> TASK GOAL
Update the lines below by changing every "webpages" to "web pages", keeping everything else the same.

> RECORDS PROVIDED
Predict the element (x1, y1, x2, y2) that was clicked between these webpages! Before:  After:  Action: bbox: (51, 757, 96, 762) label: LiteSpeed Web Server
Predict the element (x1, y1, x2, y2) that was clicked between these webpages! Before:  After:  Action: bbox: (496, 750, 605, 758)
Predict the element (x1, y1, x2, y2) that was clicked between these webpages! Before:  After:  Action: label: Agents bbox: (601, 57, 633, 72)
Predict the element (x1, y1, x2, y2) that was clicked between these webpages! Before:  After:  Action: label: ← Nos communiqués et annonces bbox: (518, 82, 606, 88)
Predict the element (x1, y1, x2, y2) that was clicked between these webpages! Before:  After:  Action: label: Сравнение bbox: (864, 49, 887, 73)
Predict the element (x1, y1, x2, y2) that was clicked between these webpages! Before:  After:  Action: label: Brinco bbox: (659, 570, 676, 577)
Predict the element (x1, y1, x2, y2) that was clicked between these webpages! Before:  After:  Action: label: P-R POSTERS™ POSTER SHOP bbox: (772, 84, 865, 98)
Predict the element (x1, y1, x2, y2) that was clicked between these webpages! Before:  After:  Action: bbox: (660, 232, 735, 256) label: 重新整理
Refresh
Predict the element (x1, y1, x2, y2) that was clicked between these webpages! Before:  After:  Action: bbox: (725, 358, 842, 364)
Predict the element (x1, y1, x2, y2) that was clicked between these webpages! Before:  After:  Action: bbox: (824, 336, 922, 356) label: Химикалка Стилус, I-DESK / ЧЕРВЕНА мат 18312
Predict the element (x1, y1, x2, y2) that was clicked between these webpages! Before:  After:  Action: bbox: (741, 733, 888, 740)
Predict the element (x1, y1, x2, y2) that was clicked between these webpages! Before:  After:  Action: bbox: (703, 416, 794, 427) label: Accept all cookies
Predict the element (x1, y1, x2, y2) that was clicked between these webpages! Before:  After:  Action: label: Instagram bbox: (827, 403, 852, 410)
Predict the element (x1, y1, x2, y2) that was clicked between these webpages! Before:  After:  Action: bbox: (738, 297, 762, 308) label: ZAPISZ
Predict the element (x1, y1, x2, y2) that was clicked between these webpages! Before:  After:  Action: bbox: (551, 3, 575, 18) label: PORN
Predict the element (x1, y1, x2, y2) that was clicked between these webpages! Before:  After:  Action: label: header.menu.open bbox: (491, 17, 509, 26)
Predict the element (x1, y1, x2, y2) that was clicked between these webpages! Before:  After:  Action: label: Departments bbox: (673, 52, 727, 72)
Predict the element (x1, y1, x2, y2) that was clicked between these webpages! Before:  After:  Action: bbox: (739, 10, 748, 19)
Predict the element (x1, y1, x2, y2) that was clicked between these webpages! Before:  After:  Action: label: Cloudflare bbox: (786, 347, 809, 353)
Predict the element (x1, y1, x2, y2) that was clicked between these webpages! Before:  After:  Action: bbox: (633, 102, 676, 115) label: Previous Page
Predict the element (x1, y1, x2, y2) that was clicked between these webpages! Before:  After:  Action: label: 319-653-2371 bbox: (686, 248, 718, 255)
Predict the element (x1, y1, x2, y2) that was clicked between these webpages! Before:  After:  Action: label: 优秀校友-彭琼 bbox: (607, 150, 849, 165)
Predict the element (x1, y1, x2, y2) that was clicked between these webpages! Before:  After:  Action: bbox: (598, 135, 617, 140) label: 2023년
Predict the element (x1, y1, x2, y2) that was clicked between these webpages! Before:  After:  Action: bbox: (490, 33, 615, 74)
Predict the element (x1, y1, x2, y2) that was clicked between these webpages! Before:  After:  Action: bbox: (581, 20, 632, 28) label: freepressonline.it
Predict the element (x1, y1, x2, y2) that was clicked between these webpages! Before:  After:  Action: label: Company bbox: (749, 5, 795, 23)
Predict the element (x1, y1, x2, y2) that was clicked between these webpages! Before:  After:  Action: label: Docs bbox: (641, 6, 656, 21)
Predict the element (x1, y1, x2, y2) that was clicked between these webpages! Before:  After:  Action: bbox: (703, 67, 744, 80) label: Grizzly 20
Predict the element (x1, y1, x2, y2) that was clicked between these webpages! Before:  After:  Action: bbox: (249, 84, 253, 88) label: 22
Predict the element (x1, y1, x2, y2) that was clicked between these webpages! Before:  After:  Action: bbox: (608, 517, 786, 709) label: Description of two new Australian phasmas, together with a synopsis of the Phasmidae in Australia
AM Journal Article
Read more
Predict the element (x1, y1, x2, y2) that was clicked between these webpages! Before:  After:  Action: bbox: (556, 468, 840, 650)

> RESULT BELOW
Predict the element (x1, y1, x2, y2) that was clicked between these web pages! Before:  After:  Action: bbox: (51, 757, 96, 762) label: LiteSpeed Web Server
Predict the element (x1, y1, x2, y2) that was clicked between these web pages! Before:  After:  Action: bbox: (496, 750, 605, 758)
Predict the element (x1, y1, x2, y2) that was clicked between these web pages! Before:  After:  Action: label: Agents bbox: (601, 57, 633, 72)
Predict the element (x1, y1, x2, y2) that was clicked between these web pages! Before:  After:  Action: label: ← Nos communiqués et annonces bbox: (518, 82, 606, 88)
Predict the element (x1, y1, x2, y2) that was clicked between these web pages! Before:  After:  Action: label: Сравнение bbox: (864, 49, 887, 73)
Predict the element (x1, y1, x2, y2) that was clicked between these web pages! Before:  After:  Action: label: Brinco bbox: (659, 570, 676, 577)
Predict the element (x1, y1, x2, y2) that was clicked between these web pages! Before:  After:  Action: label: P-R POSTERS™ POSTER SHOP bbox: (772, 84, 865, 98)
Predict the element (x1, y1, x2, y2) that was clicked between these web pages! Before:  After:  Action: bbox: (660, 232, 735, 256) label: 重新整理
Refresh
Predict the element (x1, y1, x2, y2) that was clicked between these web pages! Before:  After:  Action: bbox: (725, 358, 842, 364)
Predict the element (x1, y1, x2, y2) that was clicked between these web pages! Before:  After:  Action: bbox: (824, 336, 922, 356) label: Химикалка Стилус, I-DESK / ЧЕРВЕНА мат 18312
Predict the element (x1, y1, x2, y2) that was clicked between these web pages! Before:  After:  Action: bbox: (741, 733, 888, 740)
Predict the element (x1, y1, x2, y2) that was clicked between these web pages! Before:  After:  Action: bbox: (703, 416, 794, 427) label: Accept all cookies
Predict the element (x1, y1, x2, y2) that was clicked between these web pages! Before:  After:  Action: label: Instagram bbox: (827, 403, 852, 410)
Predict the element (x1, y1, x2, y2) that was clicked between these web pages! Before:  After:  Action: bbox: (738, 297, 762, 308) label: ZAPISZ
Predict the element (x1, y1, x2, y2) that was clicked between these web pages! Before:  After:  Action: bbox: (551, 3, 575, 18) label: PORN
Predict the element (x1, y1, x2, y2) that was clicked between these web pages! Before:  After:  Action: label: header.menu.open bbox: (491, 17, 509, 26)
Predict the element (x1, y1, x2, y2) that was clicked between these web pages! Before:  After:  Action: label: Departments bbox: (673, 52, 727, 72)
Predict the element (x1, y1, x2, y2) that was clicked between these web pages! Before:  After:  Action: bbox: (739, 10, 748, 19)
Predict the element (x1, y1, x2, y2) that was clicked between these web pages! Before:  After:  Action: label: Cloudflare bbox: (786, 347, 809, 353)
Predict the element (x1, y1, x2, y2) that was clicked between these web pages! Before:  After:  Action: bbox: (633, 102, 676, 115) label: Previous Page
Predict the element (x1, y1, x2, y2) that was clicked between these web pages! Before:  After:  Action: label: 319-653-2371 bbox: (686, 248, 718, 255)
Predict the element (x1, y1, x2, y2) that was clicked between these web pages! Before:  After:  Action: label: 优秀校友-彭琼 bbox: (607, 150, 849, 165)
Predict the element (x1, y1, x2, y2) that was clicked between these web pages! Before:  After:  Action: bbox: (598, 135, 617, 140) label: 2023년
Predict the element (x1, y1, x2, y2) that was clicked between these web pages! Before:  After:  Action: bbox: (490, 33, 615, 74)
Predict the element (x1, y1, x2, y2) that was clicked between these web pages! Before:  After:  Action: bbox: (581, 20, 632, 28) label: freepressonline.it
Predict the element (x1, y1, x2, y2) that was clicked between these web pages! Before:  After:  Action: label: Company bbox: (749, 5, 795, 23)
Predict the element (x1, y1, x2, y2) that was clicked between these web pages! Before:  After:  Action: label: Docs bbox: (641, 6, 656, 21)
Predict the element (x1, y1, x2, y2) that was clicked between these web pages! Before:  After:  Action: bbox: (703, 67, 744, 80) label: Grizzly 20
Predict the element (x1, y1, x2, y2) that was clicked between these web pages! Before:  After:  Action: bbox: (249, 84, 253, 88) label: 22
Predict the element (x1, y1, x2, y2) that was clicked between these web pages! Before:  After:  Action: bbox: (608, 517, 786, 709) label: Description of two new Australian phasmas, together with a synopsis of the Phasmidae in Australia
AM Journal Article
Read more
Predict the element (x1, y1, x2, y2) that was clicked between these web pages! Before:  After:  Action: bbox: (556, 468, 840, 650)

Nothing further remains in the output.